California courts have ruled that section 2017.210 allows discovery by any method of discovery. (See Irvington-Moore, Inc. v. Superior Court (1993) 14 Cal.App.4th 733, 739 [“Had the Legislature intended to limit discovery of insurance information to particular methods of discovery, it would have done so by adding such a provision to the code section or sections which deal specifically with a particular method or methods of discovery.”].) So all forms of discovery, including requests for production, special interrogatories, and depositions are fair game to discover the type, content, and limits of the policy.
Once you have received the policy, read it carefully. To be enforceable, the policy must expressly state that the defense costs reduce the limits of the policy. (Haynes v. Farmers Ins. Exchange (2004) 32 Cal.4th 1198 [“[T]o be enforceable, any provision that takes away or limits coverage reasonably expected by an insured must be conspicuous, plain and clear. Thus, any such limitation must be placed and printed so that it will attract the reader’s attention.”]) Look for how losses are defined or any clause that states that the limits of liability are reduced by the costs of legal defense. Consult with coverage counsel if you have any questions.

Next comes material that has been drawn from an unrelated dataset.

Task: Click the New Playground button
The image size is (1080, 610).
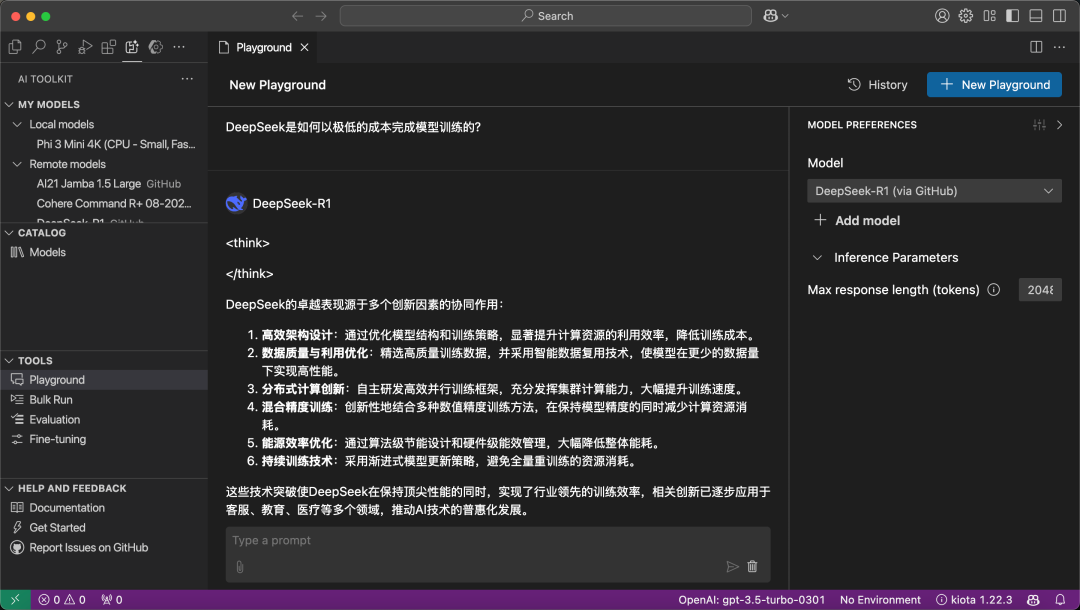Action: click(994, 85)
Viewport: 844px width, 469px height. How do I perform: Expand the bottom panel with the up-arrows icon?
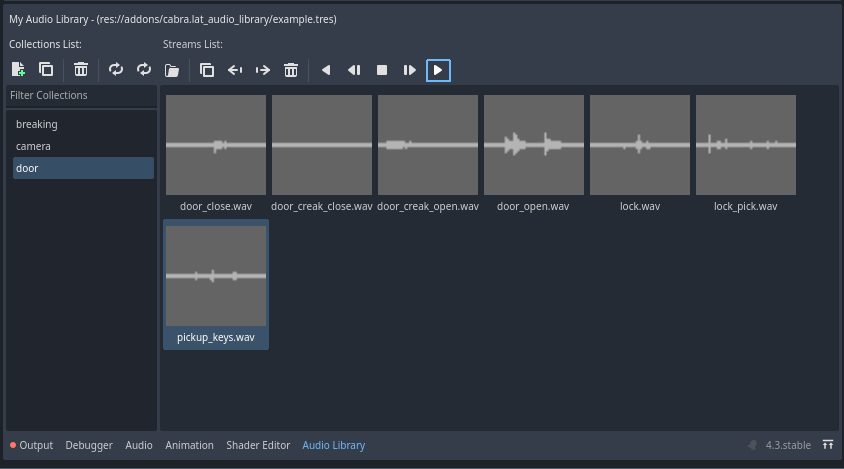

If you have determined that defendant has a viable burning limits policy, think strategically. Protect your client’s interests by litigating judiciously while minimizing defense fees and costs. Engage in early resolution of the case to maximize the money to your client but be cognizant when making a policy limits demand since the available limits are constantly changing.
Overall recognizing a burning limits policy early is crucial. If you are faced with an insured with a low policy limit, minimal assets, and a burning limits policy, it is important to engage in settlement talks early before the insurer and defense counsel have spent the policy, or a significant portion of it, defending the action.